JAST: Java Abstract Syntax Trees

Natural Java idioms for processing XML data

You are here: JAST Home / User Guide / XML Filters /
Department of Computer Science

The XML Node Filtering Kit

The JAST 2.5 Toolkit provides standard filters for selecting subsets of nodes attached to DOM-trees in memory. The main components to use are the abstract class Filter and its concrete descendants. Behind the scenes, filters are used internally as part of the XPath search engine and also as part of the XML document validation engine. If the programmer wishes, filters can be used explicitly in programs that select subsets of nodes from XML DOM-trees.

This part of the user guide describes the XML DOM-tree filtering kit. All classes referred to here are found in the package: uk.ac.sheffield.jast.filter. Once you have got the basic idea of how to conduct filtering from this quick-start guide, please refer to the JAST 2.5 package APIs for more detailed information.

Filtering the XML Memory Model

Filters can be used to select subsets of nodes from an XML DOM-tree. Every XML DOM-tree is rooted in some node that conforms to the base type Content. This class provides an API for retrieving all the children, or subsets of the children of a node. Relevant methods in the API of Content include the following, some of which accept Filter arguments:

	public List<Content> getContents();         // all contents
	public List<Content> getContents(Filter);   // a filtered subset
	public Content getContent(int);             // node at index
	public Content getContent(Filter, int);     // filtered at index
where the kind of Filter supplied determines what types of node are returned. Filtering may return nodes of one or more specific types, or with a given name, or constraint on the value, or any combination of these. The Content API also includes methods for removing single or multiple children.
	public List<Content> removeContents(Filter); // remove a subset
	public Content removeContent(Content);       // remove a node
	public Content removeContent(int);           // remove at index

Removing a node, or list of nodes, returns the node, or node list, that was removed. Removed nodes no longer have a parent node, so may be reattached elsewhere, if desired. (XML nodes may only be attached to at most one parent; and attempting to attach a node to multiple parents will raise an exception).

Filters can be used freely by the programmer. They provide the most efficient Java implementation of how to filter subsets of nodes. They are used internally within the JAST software. For example, the methods of the Element class that return named children are encoded using NameFilter objects, to select Element children that have the desired name.
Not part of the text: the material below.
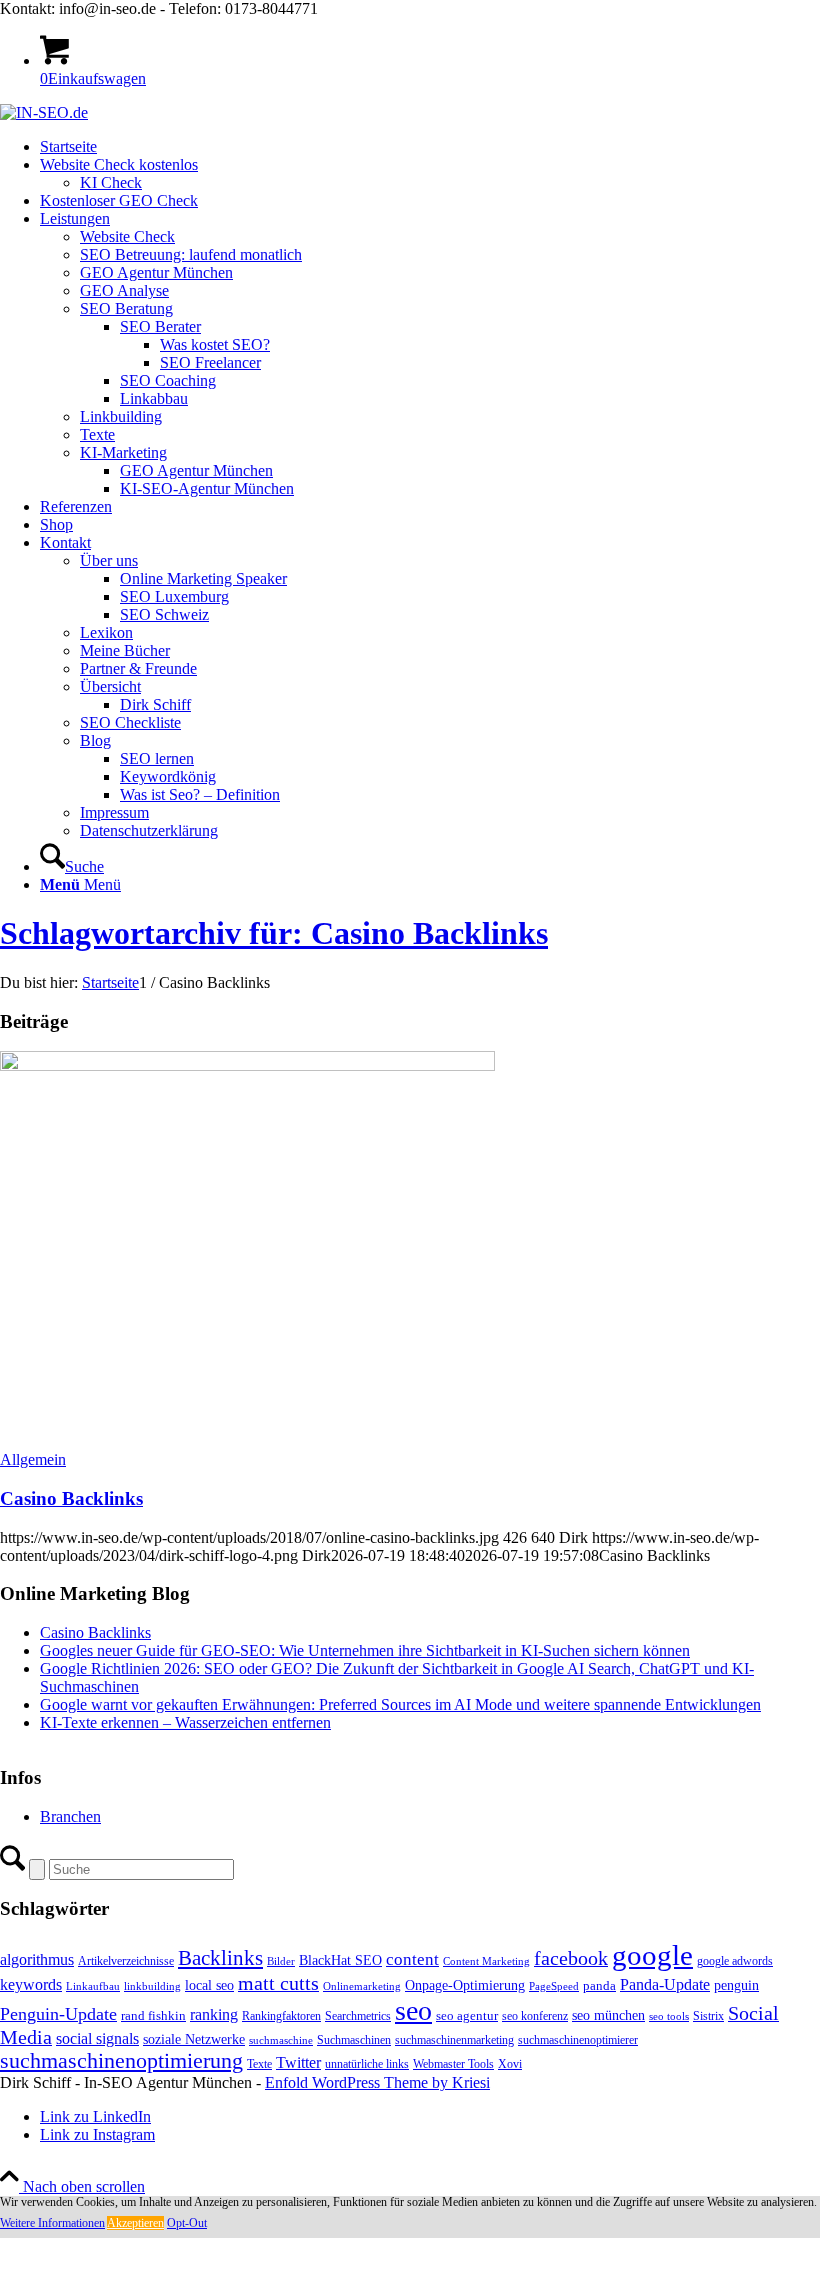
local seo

The following calls are nearly identical (apart from the returned List-type) in their implementation:

	    // Access children in the Element API
	List<Element> children = element.getChildren("Person");

	    // Approximately equivalent implementation 
	List<Content> contents = element.getContents(
			new NameFilter("Person", Content.ELEMENT));
The point is that a NameFilter automatically determines whether to compare against the short element-name, or the full prefixed name, and interns the name-symbol to be compared, such that this can be done via a fast identity-check, rather than with the slower Java equals() method that is usually used to compare two Strings. It is almost always more efficient to use a Filter than to construct your own tests within a Java program.

The Filter Class Library

The main API class to use is Filter and its descendants. All Filter subclasses provide a method:

	public boolean accept(Content);  // does the filter accept the node?
which returns true if the particular filter accepts the node and false otherwise. This method is implemented differently in each subclass of Filter, according to the test that the filter is seeking to apply. Filters may be used individually, or in combination, using methods that logically combine filters in the most efficient way. The most commonly used filters are:

  • NodeFilter - filters for nodes of a specified content-type, or set of content-types.
  • NameFilter - filters for named nodes with a specified name (and optional content-type).
  • NameSetFilter - filters for named nodes whose name comes from a specified set (with optional content-type).
  • PrefixFilter - filters for named nodes with a specified namespace prefix (and optional content-type).
  • TextFilter - filters for text or data nodes that contain non-empty text (with optional content-type).
  • ValueFilter - filters for nodes with a specified exact value (and optional content-type).
  • RangeFilter - filters for nodes whose value comes from a specified range (with optional content-type).
  • RestrictFilter - filters for nodes with a specified restriction on their value (with optional content-type).
  • WidthFilter - filters for nodes with a specified restriction on their field width (with optional content-type).
  • TypeFilter - filters for nodes whose value is of a specific XSD or DTD basic type (with optional content-type).
  • NumberFilter - filters for nodes whose value satisfies an IEEE number type and range (with optional content-type).
  • PatternFilter - filters for nodes whose value satisfies a general regular expression (with optional content-type).
  • PositionFilter - filters for nodes whose index position satisfies a range constraint (with optional content-type).
  • ChildFilter - filters for nodes whose children satisfy a specified filter pattern (with optional content-type).
  • PropertyFilter - filters for nodes whose attributes satisfy a specified filter pattern (with optional content-type).
  • XPathFilter - filters for nodes that match a predicate expressed by an XPath query pattern.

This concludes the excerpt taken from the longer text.